- **TASK REQUIREMENTS**: An exact transcription of all the data is the expected reply.
*** Opening of DATA SECTION ***
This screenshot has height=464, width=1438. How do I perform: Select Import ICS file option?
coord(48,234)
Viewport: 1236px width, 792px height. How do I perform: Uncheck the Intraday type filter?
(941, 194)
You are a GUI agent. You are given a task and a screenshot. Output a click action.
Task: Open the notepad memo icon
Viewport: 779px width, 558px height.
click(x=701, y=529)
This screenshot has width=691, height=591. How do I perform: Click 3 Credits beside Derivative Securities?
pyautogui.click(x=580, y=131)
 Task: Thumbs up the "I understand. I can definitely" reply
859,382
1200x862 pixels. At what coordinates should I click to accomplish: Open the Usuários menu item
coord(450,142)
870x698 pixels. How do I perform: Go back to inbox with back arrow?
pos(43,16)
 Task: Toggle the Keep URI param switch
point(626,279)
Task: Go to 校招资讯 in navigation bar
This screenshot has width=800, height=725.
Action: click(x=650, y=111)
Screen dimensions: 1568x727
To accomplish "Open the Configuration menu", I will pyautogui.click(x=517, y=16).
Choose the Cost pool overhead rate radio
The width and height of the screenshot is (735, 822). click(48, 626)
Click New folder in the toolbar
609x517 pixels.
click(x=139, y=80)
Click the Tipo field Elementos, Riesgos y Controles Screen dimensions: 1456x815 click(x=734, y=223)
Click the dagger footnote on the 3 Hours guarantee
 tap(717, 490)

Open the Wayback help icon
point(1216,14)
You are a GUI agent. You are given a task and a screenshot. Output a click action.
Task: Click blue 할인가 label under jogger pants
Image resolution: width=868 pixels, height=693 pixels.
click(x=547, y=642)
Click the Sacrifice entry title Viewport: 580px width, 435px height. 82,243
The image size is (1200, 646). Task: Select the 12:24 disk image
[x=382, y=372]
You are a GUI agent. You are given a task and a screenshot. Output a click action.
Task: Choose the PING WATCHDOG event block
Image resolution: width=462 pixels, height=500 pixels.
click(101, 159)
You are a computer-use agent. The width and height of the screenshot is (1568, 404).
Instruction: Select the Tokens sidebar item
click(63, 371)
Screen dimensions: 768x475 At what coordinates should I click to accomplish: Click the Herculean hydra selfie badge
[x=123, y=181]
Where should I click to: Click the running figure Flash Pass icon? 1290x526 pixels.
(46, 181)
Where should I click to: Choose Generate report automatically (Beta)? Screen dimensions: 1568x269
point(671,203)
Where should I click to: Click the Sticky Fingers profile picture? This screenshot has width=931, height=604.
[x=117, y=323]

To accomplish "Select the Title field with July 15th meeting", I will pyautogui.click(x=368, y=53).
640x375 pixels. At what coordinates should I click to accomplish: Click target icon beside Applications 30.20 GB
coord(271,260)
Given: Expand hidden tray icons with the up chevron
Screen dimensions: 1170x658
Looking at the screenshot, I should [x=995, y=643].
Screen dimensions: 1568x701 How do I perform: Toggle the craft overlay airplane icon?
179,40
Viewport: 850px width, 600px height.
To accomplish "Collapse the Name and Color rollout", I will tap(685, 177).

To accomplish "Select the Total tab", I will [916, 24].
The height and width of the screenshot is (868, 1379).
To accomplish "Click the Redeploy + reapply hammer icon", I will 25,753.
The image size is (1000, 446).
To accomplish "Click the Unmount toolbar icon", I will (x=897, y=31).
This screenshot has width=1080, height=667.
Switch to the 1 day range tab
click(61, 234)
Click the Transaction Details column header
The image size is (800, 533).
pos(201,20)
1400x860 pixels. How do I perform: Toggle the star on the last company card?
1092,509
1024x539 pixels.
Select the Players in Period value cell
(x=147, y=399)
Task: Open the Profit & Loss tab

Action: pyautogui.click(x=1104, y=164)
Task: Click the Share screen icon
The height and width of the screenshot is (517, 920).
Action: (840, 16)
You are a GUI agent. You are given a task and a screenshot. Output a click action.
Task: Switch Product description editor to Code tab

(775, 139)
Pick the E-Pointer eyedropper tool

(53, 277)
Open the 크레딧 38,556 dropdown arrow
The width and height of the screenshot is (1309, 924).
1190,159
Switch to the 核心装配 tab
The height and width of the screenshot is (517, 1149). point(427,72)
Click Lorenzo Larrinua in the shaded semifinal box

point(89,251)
*** Close of DATA SECTION ***
- **EXPECTED OUTPUT**:
This screenshot has height=464, width=1438. How do I perform: Select Import ICS file option?
coord(48,234)
Viewport: 1236px width, 792px height. How do I perform: Uncheck the Intraday type filter?
(941, 194)
You are a GUI agent. You are given a task and a screenshot. Output a click action.
Task: Open the notepad memo icon
Viewport: 779px width, 558px height.
click(x=701, y=529)
This screenshot has width=691, height=591. How do I perform: Click 3 Credits beside Derivative Securities?
pyautogui.click(x=580, y=131)
 Task: Thumbs up the "I understand. I can definitely" reply
859,382
1200x862 pixels. At what coordinates should I click to accomplish: Open the Usuários menu item
coord(450,142)
870x698 pixels. How do I perform: Go back to inbox with back arrow?
pos(43,16)
 Task: Toggle the Keep URI param switch
point(626,279)
Task: Go to 校招资讯 in navigation bar
This screenshot has width=800, height=725.
Action: click(x=650, y=111)
Screen dimensions: 1568x727
To accomplish "Open the Configuration menu", I will pyautogui.click(x=517, y=16).
Choose the Cost pool overhead rate radio
The width and height of the screenshot is (735, 822). click(48, 626)
Click New folder in the toolbar
609x517 pixels.
click(x=139, y=80)
Click the Tipo field Elementos, Riesgos y Controles Screen dimensions: 1456x815 click(x=734, y=223)
Click the dagger footnote on the 3 Hours guarantee
 tap(717, 490)

Open the Wayback help icon
point(1216,14)
You are a GUI agent. You are given a task and a screenshot. Output a click action.
Task: Click blue 할인가 label under jogger pants
Image resolution: width=868 pixels, height=693 pixels.
click(x=547, y=642)
Click the Sacrifice entry title Viewport: 580px width, 435px height. 82,243
The image size is (1200, 646). Task: Select the 12:24 disk image
[x=382, y=372]
You are a GUI agent. You are given a task and a screenshot. Output a click action.
Task: Choose the PING WATCHDOG event block
Image resolution: width=462 pixels, height=500 pixels.
click(101, 159)
You are a computer-use agent. The width and height of the screenshot is (1568, 404).
Instruction: Select the Tokens sidebar item
click(63, 371)
Screen dimensions: 768x475 At what coordinates should I click to accomplish: Click the Herculean hydra selfie badge
[x=123, y=181]
Where should I click to: Click the running figure Flash Pass icon? 1290x526 pixels.
(46, 181)
Where should I click to: Choose Generate report automatically (Beta)? Screen dimensions: 1568x269
point(671,203)
Where should I click to: Click the Sticky Fingers profile picture? This screenshot has width=931, height=604.
[x=117, y=323]

To accomplish "Select the Title field with July 15th meeting", I will pyautogui.click(x=368, y=53).
640x375 pixels. At what coordinates should I click to accomplish: Click target icon beside Applications 30.20 GB
coord(271,260)
Given: Expand hidden tray icons with the up chevron
Screen dimensions: 1170x658
Looking at the screenshot, I should [x=995, y=643].
Screen dimensions: 1568x701 How do I perform: Toggle the craft overlay airplane icon?
179,40
Viewport: 850px width, 600px height.
To accomplish "Collapse the Name and Color rollout", I will tap(685, 177).

To accomplish "Select the Total tab", I will [916, 24].
The height and width of the screenshot is (868, 1379).
To accomplish "Click the Redeploy + reapply hammer icon", I will 25,753.
The image size is (1000, 446).
To accomplish "Click the Unmount toolbar icon", I will (x=897, y=31).
This screenshot has width=1080, height=667.
Switch to the 1 day range tab
click(61, 234)
Click the Transaction Details column header
The image size is (800, 533).
pos(201,20)
1400x860 pixels. How do I perform: Toggle the star on the last company card?
1092,509
1024x539 pixels.
Select the Players in Period value cell
(x=147, y=399)
Task: Open the Profit & Loss tab

Action: pyautogui.click(x=1104, y=164)
Task: Click the Share screen icon
The height and width of the screenshot is (517, 920).
Action: (840, 16)
You are a GUI agent. You are given a task and a screenshot. Output a click action.
Task: Switch Product description editor to Code tab

(775, 139)
Pick the E-Pointer eyedropper tool

(53, 277)
Open the 크레딧 38,556 dropdown arrow
The width and height of the screenshot is (1309, 924).
1190,159
Switch to the 核心装配 tab
The height and width of the screenshot is (517, 1149). point(427,72)
Click Lorenzo Larrinua in the shaded semifinal box

point(89,251)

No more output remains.